Street in Gamla stan, Stockholm, Sweden

| Viewed from Stortorget. | Viewed from Storkyrkobrinken. |
| Facade of the Oxenstierna Palace, one of the most well-preserved palaces in the old town. | Two sculptures - Reason (Förnuftet) and Heavenly Love (Den gudomliga kärleken) - from the early 18th century flanking the gate to the former graveyard. |
An old phone box.

Trångsund (Narrow Strait); /sv/;) is a short, narrow street in Gamla stan, the old town of Stockholm, Sweden. Stretching from Stortorget in front of Storkyrkan to Storkyrkobrinken, it is intercepted by Ankargränd and Spektens Gränd and forms a parallel street to Prästgatan and Källargränd.

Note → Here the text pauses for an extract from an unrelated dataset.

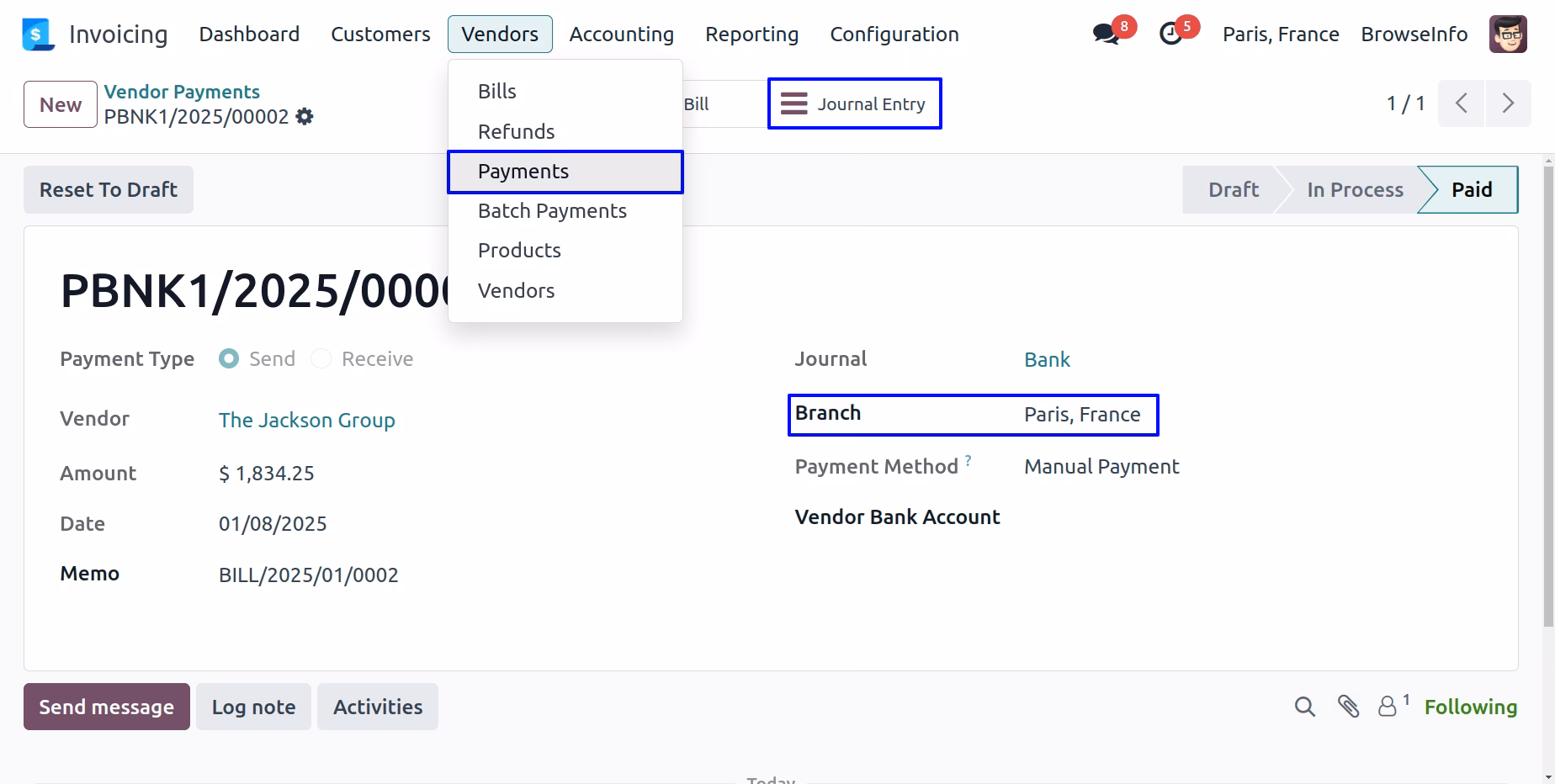Open the Accounting menu dropdown
The height and width of the screenshot is (784, 1555).
click(x=622, y=34)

In the 15th century the name Trångsund was used for a narrow street in the southern end of Gamla stan, possibly Mårten Trotzigs Gränd, but by the end of the 16th century it was used for the formerly nameless alley. As the church used to be surrounded by a graveyard, Trångsund used to be much narrower before both the graveyard and the wall around it were demolished in 1816.

- Notable buildings
- Nr 1, Storkyrkan, oldest parts dating from the 12th century.
- Nr 2, Asplundska huset, built in the 1650s.
- Nr 4, Robeckska huset, built during the 17th century, medieval basement.
- Nr 5, Stockholm Stock Exchange Building, built in 1778.
- Nr 6, Stuténska huset, built during the 17th century.
- Nr 10, Sundmanska huset, built in 1638.
- Nr 12, Knorringska huset, built during the 17th century.